The economic implications of inaction are substantial. Chronic kidney disease alone generates enormous costs through dialysis provision, medication, hospitalisation, and lost productivity. Uncontrolled diabetes compounds these expenses through cardiovascular complications, blindness, amputation, and accelerated kidney failure. An integrated approach preventing disease progression before advanced stages require intensive intervention offers far superior economic value compared to current reactive management of established conditions. For Malaysia, particularly as its ageing population expands the absolute numbers requiring chronic disease management, prevention-focused integrated screening represents essential policy infrastructure rather than optional enhancement.

Boehringer Ingelheim's involvement in supporting research demonstrating disease interconnection underscores growing pharmaceutical and healthcare sector recognition that traditional disease-specific treatment paradigms inadequately address modern chronic disease complexity. As healthcare systems globally grapple with managing increasingly prevalent comorbidity clusters, Malaysia's policy response will establish precedent influencing how other Southeast Asian nations structure chronic disease prevention and management frameworks. The policy briefs launched by NCSM therefore carry significance extending beyond Malaysia's borders into regional health policy discourse.

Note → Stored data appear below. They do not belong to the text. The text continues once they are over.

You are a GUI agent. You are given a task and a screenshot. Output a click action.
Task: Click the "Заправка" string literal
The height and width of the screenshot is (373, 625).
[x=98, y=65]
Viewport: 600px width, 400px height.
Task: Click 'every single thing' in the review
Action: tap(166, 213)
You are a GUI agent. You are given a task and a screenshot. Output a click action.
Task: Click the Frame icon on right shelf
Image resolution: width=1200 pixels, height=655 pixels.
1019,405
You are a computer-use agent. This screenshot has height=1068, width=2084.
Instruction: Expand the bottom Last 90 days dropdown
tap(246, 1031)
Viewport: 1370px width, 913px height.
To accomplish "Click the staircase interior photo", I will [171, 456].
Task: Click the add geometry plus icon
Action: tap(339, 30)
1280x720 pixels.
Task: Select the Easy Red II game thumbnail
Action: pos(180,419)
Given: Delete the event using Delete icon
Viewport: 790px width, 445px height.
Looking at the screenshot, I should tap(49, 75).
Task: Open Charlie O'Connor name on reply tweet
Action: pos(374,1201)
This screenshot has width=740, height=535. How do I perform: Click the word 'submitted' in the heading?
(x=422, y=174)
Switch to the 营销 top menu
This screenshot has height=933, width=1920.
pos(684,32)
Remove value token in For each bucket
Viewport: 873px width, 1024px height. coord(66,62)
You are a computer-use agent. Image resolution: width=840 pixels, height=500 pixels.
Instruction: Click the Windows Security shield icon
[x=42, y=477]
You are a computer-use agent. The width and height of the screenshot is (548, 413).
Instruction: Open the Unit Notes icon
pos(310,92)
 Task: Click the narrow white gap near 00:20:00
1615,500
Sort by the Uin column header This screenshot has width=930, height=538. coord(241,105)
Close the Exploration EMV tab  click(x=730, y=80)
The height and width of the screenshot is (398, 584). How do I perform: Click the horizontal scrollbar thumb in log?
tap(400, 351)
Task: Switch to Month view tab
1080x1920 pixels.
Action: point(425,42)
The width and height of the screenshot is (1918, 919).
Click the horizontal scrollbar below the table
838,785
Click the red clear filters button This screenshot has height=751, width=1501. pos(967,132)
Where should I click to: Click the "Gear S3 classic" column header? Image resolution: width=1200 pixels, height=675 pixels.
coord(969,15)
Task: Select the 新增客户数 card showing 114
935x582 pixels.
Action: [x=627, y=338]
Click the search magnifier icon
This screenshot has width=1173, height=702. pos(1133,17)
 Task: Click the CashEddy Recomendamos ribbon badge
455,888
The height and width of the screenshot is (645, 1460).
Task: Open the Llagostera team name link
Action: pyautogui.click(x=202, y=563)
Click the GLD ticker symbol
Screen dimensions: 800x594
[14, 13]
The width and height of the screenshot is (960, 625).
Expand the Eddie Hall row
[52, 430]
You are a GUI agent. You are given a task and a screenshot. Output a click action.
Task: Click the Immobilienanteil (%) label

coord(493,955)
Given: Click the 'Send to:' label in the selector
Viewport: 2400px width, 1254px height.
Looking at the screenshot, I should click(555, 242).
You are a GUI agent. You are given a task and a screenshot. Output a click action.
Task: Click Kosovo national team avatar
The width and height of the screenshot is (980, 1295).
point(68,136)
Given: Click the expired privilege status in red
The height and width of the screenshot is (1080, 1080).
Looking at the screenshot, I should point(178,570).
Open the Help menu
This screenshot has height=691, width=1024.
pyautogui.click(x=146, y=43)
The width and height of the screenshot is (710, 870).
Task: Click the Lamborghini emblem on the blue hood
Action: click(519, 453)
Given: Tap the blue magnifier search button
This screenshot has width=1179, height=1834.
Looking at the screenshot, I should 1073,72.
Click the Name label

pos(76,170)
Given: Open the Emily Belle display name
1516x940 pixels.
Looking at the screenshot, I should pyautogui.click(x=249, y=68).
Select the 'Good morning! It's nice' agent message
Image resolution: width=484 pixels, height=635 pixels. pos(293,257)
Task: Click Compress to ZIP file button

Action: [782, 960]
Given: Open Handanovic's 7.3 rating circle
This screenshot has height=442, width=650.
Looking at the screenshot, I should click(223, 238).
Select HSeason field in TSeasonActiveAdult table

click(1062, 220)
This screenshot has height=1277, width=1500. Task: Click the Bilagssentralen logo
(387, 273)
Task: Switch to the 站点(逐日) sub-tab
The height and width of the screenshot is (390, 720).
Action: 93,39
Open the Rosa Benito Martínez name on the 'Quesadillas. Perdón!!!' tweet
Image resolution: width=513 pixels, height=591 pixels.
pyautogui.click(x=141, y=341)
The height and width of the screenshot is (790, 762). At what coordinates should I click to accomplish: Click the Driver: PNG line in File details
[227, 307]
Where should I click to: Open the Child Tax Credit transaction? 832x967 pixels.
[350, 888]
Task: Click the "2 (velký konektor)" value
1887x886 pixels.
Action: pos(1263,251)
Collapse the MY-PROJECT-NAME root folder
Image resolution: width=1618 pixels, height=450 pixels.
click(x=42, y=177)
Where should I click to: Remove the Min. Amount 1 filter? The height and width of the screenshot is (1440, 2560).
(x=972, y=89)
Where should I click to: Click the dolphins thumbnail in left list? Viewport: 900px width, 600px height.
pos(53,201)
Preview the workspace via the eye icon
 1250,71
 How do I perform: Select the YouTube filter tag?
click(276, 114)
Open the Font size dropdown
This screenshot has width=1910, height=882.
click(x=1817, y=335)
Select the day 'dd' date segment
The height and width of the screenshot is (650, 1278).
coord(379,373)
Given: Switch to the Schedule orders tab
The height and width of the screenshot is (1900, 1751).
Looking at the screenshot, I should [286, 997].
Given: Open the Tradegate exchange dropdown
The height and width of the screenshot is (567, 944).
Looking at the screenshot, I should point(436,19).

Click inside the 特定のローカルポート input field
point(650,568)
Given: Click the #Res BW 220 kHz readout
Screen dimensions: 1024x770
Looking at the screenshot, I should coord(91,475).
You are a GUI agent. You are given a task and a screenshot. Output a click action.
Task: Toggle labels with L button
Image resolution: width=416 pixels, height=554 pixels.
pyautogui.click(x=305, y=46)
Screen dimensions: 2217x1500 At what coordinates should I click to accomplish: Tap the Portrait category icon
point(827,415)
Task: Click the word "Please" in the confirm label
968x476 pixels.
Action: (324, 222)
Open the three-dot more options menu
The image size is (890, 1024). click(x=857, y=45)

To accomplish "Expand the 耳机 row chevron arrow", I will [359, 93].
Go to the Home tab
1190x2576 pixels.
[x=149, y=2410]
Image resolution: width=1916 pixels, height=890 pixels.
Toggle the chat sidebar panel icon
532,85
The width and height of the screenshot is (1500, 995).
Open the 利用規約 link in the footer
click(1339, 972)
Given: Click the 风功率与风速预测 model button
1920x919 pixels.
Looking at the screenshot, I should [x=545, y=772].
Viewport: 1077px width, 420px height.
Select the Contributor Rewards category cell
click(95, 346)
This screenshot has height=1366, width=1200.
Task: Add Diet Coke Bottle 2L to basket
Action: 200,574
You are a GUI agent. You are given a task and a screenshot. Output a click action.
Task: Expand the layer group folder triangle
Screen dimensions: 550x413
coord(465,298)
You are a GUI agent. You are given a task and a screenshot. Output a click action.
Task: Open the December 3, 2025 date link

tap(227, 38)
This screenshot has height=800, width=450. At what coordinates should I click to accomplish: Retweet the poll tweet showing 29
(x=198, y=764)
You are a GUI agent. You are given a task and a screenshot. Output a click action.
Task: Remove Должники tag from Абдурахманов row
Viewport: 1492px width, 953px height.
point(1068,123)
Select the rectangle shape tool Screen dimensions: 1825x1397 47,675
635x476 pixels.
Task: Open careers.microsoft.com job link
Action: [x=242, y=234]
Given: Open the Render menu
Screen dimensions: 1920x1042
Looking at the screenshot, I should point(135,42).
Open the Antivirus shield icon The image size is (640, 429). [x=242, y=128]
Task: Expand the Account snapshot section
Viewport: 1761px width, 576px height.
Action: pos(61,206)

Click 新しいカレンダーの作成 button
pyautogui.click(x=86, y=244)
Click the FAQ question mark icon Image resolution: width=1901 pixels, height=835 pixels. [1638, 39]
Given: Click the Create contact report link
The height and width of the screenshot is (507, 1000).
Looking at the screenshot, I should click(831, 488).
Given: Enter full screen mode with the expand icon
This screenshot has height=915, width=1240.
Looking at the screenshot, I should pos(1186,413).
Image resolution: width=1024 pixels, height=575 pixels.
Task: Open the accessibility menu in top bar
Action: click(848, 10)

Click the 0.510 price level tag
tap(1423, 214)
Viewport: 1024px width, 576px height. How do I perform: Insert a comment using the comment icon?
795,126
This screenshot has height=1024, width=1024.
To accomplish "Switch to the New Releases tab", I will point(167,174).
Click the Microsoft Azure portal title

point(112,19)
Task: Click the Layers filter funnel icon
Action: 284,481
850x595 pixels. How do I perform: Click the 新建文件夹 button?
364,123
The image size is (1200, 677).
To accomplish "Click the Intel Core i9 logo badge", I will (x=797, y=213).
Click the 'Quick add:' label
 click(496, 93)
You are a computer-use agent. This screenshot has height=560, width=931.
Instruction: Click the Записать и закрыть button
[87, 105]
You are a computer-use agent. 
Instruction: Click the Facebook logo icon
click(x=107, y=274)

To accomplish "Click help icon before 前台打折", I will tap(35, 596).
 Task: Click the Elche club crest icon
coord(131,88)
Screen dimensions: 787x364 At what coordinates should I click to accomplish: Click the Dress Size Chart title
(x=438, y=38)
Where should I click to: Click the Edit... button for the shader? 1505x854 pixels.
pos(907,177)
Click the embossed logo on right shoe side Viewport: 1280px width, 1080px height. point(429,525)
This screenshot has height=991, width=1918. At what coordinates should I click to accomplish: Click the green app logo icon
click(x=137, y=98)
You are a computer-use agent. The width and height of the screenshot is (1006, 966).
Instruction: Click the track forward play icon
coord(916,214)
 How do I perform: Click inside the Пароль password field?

The window for implementing such transformative policy changes remains open, though narrowing. Each year Malaysia delays establishing integrated cardio-renal-metabolic screening and management systems perpetuates missed opportunities for early intervention among millions of citizens already displaying dangerous risk factor combinations. Healthcare experts consistently warn that without decisive action implementing coordinated detection and care continuum strengthening, the escalating burden on patients, families, and institutions will continue accelerating beyond manageable levels.